Blogs

  • 27 Mar 2019 by DigiBC

    Choosing the right office space for your business is an incredibly important decision. Location, size, style, price, and features all play a part in determining whether a commercial space complements your day-to-day operations, your company’s future roadmap and most importantly, your brand and culture. Blair, Kevin, and Alain from The High Technology Facilities Group of CBRE offer their best advice to tech companies on the available commercial real estate options in Vancouver. With co-working spaces growing in our booming technology ecosystem, finding a suitable spot can seem daunting, so they've broken down the key differentiators to help you find your perfect match!

    In this lesson, they delve into opportunities for start-ups that not only provide ample space for a growing company, but also promote incubation, education, community, and support.
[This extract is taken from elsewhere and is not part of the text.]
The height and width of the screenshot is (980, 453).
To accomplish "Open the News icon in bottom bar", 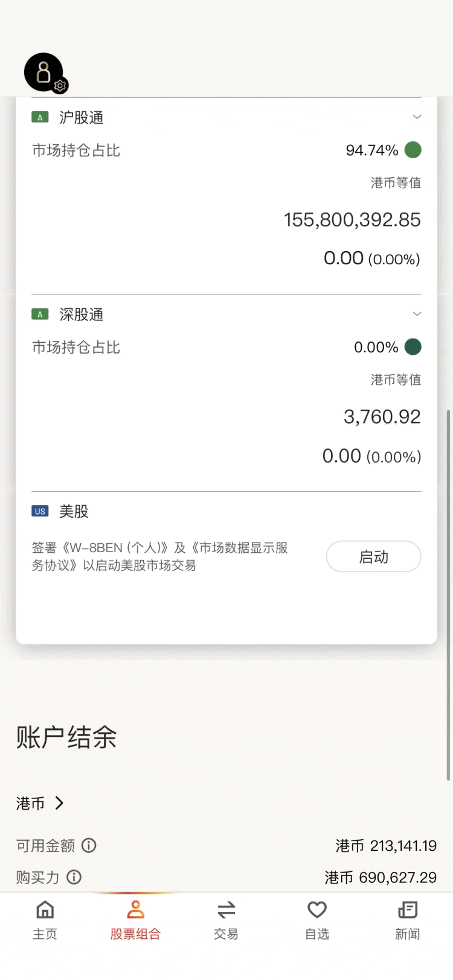I will click(x=408, y=909).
    Sample Start-up Company

    • Size: 2 – 12 people, or 800 – 2,000 SF
    • Location: Downtown and surrounding area, on transit (10-minute walk max)
    • Expansion plans:1 to 2 years
    • Stage in business: Boot-strapping, limited investment, early-stage company

     

    Co-working: Global vs Local Spaces - Which will suit my business goals?
     

    Global Co-working Space

    An explosion of co-working spaces in the Vancouver downtown core now gives small (and large) tenants a wide range of options of flexible, pay-as-you-go, think-tank work environments. These options include larger international brands like WeWork, Spaces, Regus, which have large spaces in large office buildings and provide full-service amenities in today’s leading office design. They offer private offices for single individuals, up to 20 people or up to a full floor, basically no maximum size. The spaces are built and furnished and the snacks, coffee machines, and kegs are stocked. However, these beautifully designed, furnished, turn-key solutions do come at a premium price tag.
     

    Local Co-working Spaces

    The local co-working companies are also benefiting from the growing demand for flexible workspace solutions. They vary in size, location, amenities, and price.  There are larger spaces run by companies like The Profile and The Network Hub, who cater to all businesses, with a focus on the startup community. Other co-working spaces are operated by incubator companies that have a specific focus on what types of companies they cater to, for example, Launch Academy is focused on incubating local startups in tech and recently put space aside specifically for the VR/AR sector and another area for cannabis-tech. This type of focus will continue to evolve as new industries and technologies emerge. In addition, The Cube opened in 2017 to provide a user-friendly space for VR/AR companies. These are great spaces in character boutique office buildings, offering a plug-and-play, furnished and flexible workspace solution, at a price well below what the bigger players charge.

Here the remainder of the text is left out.